ポイントは初回。先頭三森に初球を右前打され、次打者の初球に二盗を許した。2球で無死二塁。チームは2連敗中で、後手を踏みそうな流れだったが冷静だった。「すごく直球のタイミングで振ってきている印象があった。梅野さんと話しながら、行くとこは行くし、揺さぶるとこは揺さぶるという感じで。うまくリードしてくれました」。2死後には好調の宮崎と無理に勝負せず、山本を渾身の155キロで見逃し三振。「初回をゼロでいけたのが大きかった」。全球種の精度がよく、高低を意識した配球で10三振を奪った。

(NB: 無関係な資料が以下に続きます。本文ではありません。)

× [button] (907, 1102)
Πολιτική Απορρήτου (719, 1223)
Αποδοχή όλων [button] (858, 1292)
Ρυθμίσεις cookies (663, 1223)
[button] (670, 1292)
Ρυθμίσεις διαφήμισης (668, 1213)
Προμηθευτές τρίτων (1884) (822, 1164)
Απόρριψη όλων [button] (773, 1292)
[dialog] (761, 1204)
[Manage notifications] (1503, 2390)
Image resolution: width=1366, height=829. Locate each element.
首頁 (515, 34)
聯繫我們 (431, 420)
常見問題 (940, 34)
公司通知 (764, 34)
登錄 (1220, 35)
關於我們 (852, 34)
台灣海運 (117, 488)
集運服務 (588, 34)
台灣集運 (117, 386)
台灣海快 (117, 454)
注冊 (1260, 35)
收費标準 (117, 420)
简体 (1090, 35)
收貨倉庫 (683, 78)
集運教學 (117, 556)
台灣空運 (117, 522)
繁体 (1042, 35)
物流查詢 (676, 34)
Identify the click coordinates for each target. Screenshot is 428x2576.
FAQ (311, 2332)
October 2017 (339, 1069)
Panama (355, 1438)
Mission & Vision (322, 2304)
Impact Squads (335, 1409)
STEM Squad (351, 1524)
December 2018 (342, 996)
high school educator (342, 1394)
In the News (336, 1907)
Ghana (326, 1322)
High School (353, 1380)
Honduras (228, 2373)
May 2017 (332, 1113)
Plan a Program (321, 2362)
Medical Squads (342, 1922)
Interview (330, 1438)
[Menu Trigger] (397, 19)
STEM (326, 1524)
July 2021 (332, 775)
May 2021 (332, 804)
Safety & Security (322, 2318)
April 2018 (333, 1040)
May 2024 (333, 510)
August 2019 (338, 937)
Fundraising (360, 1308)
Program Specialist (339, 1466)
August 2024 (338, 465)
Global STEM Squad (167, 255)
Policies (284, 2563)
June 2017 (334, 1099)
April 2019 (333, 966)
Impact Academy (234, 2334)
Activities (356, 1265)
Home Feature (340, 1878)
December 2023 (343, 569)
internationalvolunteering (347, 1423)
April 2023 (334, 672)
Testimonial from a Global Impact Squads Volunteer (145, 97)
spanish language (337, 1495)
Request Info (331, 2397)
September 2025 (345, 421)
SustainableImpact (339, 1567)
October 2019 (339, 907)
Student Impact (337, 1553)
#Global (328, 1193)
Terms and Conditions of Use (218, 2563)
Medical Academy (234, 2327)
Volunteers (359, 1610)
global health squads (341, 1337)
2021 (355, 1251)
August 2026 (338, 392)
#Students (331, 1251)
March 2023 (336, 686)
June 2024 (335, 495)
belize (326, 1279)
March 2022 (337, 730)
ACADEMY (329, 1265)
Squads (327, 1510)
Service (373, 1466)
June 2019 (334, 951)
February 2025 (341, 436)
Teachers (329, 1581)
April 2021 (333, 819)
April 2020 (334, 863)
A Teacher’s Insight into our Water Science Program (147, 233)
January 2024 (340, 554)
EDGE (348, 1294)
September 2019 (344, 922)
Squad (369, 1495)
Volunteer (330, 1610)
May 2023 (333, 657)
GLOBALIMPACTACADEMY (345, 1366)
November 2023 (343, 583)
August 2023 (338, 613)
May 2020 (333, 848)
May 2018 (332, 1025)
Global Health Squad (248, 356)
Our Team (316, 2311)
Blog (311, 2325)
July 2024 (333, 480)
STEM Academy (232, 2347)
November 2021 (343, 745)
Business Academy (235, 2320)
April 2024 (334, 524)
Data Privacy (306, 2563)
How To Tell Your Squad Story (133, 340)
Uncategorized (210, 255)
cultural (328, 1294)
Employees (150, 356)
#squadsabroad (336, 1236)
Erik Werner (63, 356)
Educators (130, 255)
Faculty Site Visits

24年の母の日は同じDeNAを1-0完封。今度も粘り勝った。5回には自らのスクイズで決勝点。また最高の1日にしてみせた。神戸に住む母久子さんは甲子園で観戦。親子でよく似た明るい性格で、ファンからも認知されている“常連客”だ。「毎回来ていますけどね(笑い)。まあ、こういう日にちゃんと勝てるのは大きいかな」。ピンクのスパイクをはいての大活躍。27歳が照れ笑いした。
▼阪神がDeNAに3-0で完封勝ち。現12球団となった05年以降、母の日の阪神は15勝5敗で、勝率7割5分は12球団トップ。これで21年から6連勝となり、24年DeNA戦の1-0、25年中日戦の1-0に続き、3年連続で完封勝利を記録。